§ PROBLEM DESCRIPTION
Write each line of the records below as one string in a JSON list, from the line containing "Show previous product image with left arrow" through the line containing "click(1247, 27)", and skip any blank lines. Include both end lines and no others.

§ MATERIAL SUPPLIED
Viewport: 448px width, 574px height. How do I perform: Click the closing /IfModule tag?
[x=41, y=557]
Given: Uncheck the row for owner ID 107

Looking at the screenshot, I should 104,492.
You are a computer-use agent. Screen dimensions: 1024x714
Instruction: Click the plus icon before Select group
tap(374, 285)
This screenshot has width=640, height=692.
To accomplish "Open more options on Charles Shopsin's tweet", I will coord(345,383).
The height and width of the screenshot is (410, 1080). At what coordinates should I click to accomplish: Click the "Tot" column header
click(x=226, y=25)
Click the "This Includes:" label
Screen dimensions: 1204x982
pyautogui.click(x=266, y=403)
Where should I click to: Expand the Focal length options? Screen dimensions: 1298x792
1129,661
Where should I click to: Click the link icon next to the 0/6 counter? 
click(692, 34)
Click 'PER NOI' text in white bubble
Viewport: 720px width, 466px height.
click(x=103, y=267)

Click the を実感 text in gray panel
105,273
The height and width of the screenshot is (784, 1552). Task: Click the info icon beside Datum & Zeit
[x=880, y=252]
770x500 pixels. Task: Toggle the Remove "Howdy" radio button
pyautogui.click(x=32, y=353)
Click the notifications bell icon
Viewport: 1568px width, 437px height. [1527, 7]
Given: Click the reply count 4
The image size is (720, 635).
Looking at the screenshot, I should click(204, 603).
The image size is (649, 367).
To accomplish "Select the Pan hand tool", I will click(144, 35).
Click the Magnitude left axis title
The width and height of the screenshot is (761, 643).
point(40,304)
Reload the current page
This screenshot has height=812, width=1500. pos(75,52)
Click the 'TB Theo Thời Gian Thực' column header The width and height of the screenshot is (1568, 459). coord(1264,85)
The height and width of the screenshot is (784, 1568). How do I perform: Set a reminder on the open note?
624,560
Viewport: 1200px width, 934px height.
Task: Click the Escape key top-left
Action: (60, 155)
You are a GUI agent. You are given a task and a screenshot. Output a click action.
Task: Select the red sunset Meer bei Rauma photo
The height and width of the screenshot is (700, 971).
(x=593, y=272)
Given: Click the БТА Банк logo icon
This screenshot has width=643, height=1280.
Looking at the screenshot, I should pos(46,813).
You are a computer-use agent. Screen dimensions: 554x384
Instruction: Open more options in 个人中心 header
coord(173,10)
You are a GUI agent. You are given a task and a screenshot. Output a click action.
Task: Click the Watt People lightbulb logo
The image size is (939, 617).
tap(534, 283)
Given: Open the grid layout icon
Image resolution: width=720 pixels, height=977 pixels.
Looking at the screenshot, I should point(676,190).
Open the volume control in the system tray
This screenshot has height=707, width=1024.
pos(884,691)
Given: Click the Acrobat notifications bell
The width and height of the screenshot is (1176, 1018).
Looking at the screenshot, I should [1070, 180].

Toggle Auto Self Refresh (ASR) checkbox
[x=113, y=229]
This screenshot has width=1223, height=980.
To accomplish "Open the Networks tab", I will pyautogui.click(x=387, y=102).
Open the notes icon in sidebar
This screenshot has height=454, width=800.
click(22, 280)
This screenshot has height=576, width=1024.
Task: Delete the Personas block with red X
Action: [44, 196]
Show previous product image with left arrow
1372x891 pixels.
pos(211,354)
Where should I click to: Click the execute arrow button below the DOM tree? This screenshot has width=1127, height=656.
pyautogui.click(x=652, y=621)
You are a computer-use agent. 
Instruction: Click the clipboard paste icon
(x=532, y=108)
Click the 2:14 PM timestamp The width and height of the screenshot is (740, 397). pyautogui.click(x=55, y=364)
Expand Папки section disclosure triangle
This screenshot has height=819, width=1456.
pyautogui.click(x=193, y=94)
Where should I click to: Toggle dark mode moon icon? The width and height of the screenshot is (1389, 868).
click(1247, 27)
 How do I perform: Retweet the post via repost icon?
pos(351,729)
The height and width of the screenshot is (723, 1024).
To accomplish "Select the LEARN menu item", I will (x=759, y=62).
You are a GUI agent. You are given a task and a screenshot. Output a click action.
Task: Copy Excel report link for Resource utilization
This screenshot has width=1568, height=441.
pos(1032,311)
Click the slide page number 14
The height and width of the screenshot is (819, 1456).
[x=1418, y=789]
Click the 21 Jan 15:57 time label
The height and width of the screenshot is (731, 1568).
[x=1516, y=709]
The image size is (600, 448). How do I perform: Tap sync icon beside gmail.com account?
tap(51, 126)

§ EXPECTED ANSWER
[
  "Show previous product image with left arrow",
  "1372x891 pixels.",
  "pos(211,354)",
  "Where should I click to: Click the execute arrow button below the DOM tree? This screenshot has width=1127, height=656.",
  "pyautogui.click(x=652, y=621)",
  "You are a computer-use agent. ",
  "Instruction: Click the clipboard paste icon",
  "(x=532, y=108)",
  "Click the 2:14 PM timestamp The width and height of the screenshot is (740, 397). pyautogui.click(x=55, y=364)",
  "Expand Папки section disclosure triangle",
  "This screenshot has height=819, width=1456.",
  "pyautogui.click(x=193, y=94)",
  "Where should I click to: Toggle dark mode moon icon? The width and height of the screenshot is (1389, 868).",
  "click(1247, 27)"
]